Les Murènes, de Cédric Pignat

On retrouve dans les Murènes de Cédric Pignat — compilation d’une trentaine de nouvelles écrites entre 2002 et 2011 — un même souci de la belle langue. Le travail formel sur les mots, sur le vocabulaire rare, sur l’esthétique des tournures est remarquable et semble parfois se suffire à lui-même, entraînant le lecteur entre assonances et allitérations, comme ici dans la nouvelle très courte et sensuelle intitulée sobrement « Des baisers » :

Ses lèvres effleurent les miennes. Elles les frôlent, ou presque, à peine, les émeuvent et en rient. Elles s’en jouent, coquines, les lutinent, mutines, se retirent encore. Charnues, charnelles, elles m’attirent, m’attendent et m’attendrissent. Sensuelles, elles les touchent. Alors sa bouche, son grain, leur goût se révèlent ; elle déploie ses beautés, sa splendeur, suave, sublime, d’une infinie douceur ; elle pavoise, prépare ses philtres, et je faiblis.

Car c’est bien de sensualité dont il est question avec l’écriture très chaude offerte par Pignat: on sent le soleil sur les peaux, on imagine les dunes dorées (comme dans l’ « Amphore », qui raconte la découverte d’une jarre enfouie sous le sable), les textures, les mouvements souvent lents… D’une manière qui n’est pas sans rappeler le Philippe Delerm de La première gorgée de bière (en moins ampoulé, toutefois), le Vaudois parvient à créer chez le lecteur des images de moments simples, souvent évoquées au travers d’odeurs et de parfums. Scènes de vie, moments saisis au vol: souvent, l’intrigue semble presque absente, ou tiendrait en une phrase. Les nouvelles de Cédric Pignat s’ouvrent et se referment plus d’une fois sur une situation qui n’a guère évolué : il n’y a pas vraiment de début ni réellement de fin, il y a seulement la voix de l’auteur, le jeu des mots, le ressenti, l’expression des sentiments.

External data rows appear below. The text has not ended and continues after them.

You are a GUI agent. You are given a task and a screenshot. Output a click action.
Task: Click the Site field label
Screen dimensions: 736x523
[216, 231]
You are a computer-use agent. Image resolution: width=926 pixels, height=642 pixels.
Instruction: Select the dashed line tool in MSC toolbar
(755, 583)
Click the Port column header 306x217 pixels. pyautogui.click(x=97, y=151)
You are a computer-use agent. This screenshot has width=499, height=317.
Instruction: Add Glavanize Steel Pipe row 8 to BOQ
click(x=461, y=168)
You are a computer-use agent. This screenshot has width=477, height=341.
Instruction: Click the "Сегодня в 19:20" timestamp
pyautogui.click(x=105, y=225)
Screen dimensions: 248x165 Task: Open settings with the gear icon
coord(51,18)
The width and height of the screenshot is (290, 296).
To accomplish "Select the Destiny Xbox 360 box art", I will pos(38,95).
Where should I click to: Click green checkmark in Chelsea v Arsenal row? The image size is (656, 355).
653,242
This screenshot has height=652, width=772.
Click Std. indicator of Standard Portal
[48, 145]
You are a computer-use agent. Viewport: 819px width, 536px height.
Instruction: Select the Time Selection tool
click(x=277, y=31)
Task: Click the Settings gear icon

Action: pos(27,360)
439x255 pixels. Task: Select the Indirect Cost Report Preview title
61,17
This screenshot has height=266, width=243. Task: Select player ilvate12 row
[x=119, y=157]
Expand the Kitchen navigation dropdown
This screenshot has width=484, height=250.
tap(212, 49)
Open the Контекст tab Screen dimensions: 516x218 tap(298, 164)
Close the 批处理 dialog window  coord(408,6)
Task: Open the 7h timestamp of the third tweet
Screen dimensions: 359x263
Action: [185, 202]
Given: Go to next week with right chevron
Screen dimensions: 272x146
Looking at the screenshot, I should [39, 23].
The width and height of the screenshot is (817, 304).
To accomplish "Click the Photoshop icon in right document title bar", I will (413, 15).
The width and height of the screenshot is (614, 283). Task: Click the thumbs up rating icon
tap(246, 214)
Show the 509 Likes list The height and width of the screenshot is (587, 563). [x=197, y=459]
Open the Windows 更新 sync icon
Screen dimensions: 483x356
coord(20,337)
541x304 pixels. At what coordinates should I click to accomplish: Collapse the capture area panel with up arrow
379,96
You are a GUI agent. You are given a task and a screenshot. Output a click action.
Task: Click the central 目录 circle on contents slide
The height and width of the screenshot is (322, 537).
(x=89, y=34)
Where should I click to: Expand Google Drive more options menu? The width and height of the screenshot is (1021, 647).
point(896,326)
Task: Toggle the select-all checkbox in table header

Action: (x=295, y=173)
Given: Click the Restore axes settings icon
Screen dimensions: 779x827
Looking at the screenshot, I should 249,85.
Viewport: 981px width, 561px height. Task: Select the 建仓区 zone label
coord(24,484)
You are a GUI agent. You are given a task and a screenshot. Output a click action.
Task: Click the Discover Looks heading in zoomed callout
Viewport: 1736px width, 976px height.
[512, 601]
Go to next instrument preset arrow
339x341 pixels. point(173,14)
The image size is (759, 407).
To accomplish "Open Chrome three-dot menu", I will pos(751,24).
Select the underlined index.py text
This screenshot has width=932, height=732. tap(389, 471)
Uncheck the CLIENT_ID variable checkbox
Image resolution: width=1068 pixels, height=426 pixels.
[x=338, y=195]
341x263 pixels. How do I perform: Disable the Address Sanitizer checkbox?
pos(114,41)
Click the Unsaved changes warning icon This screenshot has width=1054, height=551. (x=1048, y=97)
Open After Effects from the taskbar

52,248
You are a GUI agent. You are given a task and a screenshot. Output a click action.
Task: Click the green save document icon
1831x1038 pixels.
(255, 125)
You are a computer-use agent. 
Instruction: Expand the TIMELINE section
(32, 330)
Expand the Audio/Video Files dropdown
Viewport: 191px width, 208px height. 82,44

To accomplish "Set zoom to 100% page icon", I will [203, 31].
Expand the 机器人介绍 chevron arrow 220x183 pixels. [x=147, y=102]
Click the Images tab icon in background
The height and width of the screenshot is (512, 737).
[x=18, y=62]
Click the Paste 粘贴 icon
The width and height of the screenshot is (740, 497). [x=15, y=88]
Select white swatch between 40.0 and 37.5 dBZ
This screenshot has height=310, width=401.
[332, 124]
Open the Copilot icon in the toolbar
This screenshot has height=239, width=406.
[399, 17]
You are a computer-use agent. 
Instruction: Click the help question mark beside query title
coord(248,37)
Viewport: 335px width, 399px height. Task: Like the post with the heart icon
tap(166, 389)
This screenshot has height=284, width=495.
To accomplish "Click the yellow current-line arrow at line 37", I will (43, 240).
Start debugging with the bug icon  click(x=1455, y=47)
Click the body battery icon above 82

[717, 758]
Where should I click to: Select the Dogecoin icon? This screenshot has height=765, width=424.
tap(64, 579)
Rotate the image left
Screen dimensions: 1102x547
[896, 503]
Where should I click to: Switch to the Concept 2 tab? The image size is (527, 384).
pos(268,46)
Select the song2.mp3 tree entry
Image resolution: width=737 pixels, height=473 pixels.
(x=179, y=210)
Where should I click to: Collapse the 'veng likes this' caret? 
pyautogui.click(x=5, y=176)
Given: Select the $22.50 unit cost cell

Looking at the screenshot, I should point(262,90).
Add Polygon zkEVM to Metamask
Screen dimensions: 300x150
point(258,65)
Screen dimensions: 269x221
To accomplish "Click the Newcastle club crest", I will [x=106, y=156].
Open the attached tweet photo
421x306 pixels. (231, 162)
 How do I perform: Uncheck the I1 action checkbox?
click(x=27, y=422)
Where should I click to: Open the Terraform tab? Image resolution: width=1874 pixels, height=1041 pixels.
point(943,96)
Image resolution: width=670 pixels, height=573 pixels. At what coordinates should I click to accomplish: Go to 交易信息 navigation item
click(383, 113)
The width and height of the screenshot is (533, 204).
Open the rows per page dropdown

Il nous semble que ces Murènes très artistiques doivent être lues séparément, petit à petit, sans précipitation ni souci de raccrocher un texte au suivant :ce n’est qu’en en dégustant deux ou trois à la fois qu’on prend vraiment plaisir à se laisser entraîner par le flot des phrases, par le rythme, et qu’on évite le risque d’une trop grande épaisseur. Encore une fois, la langue très travaillée de Pignat est dense.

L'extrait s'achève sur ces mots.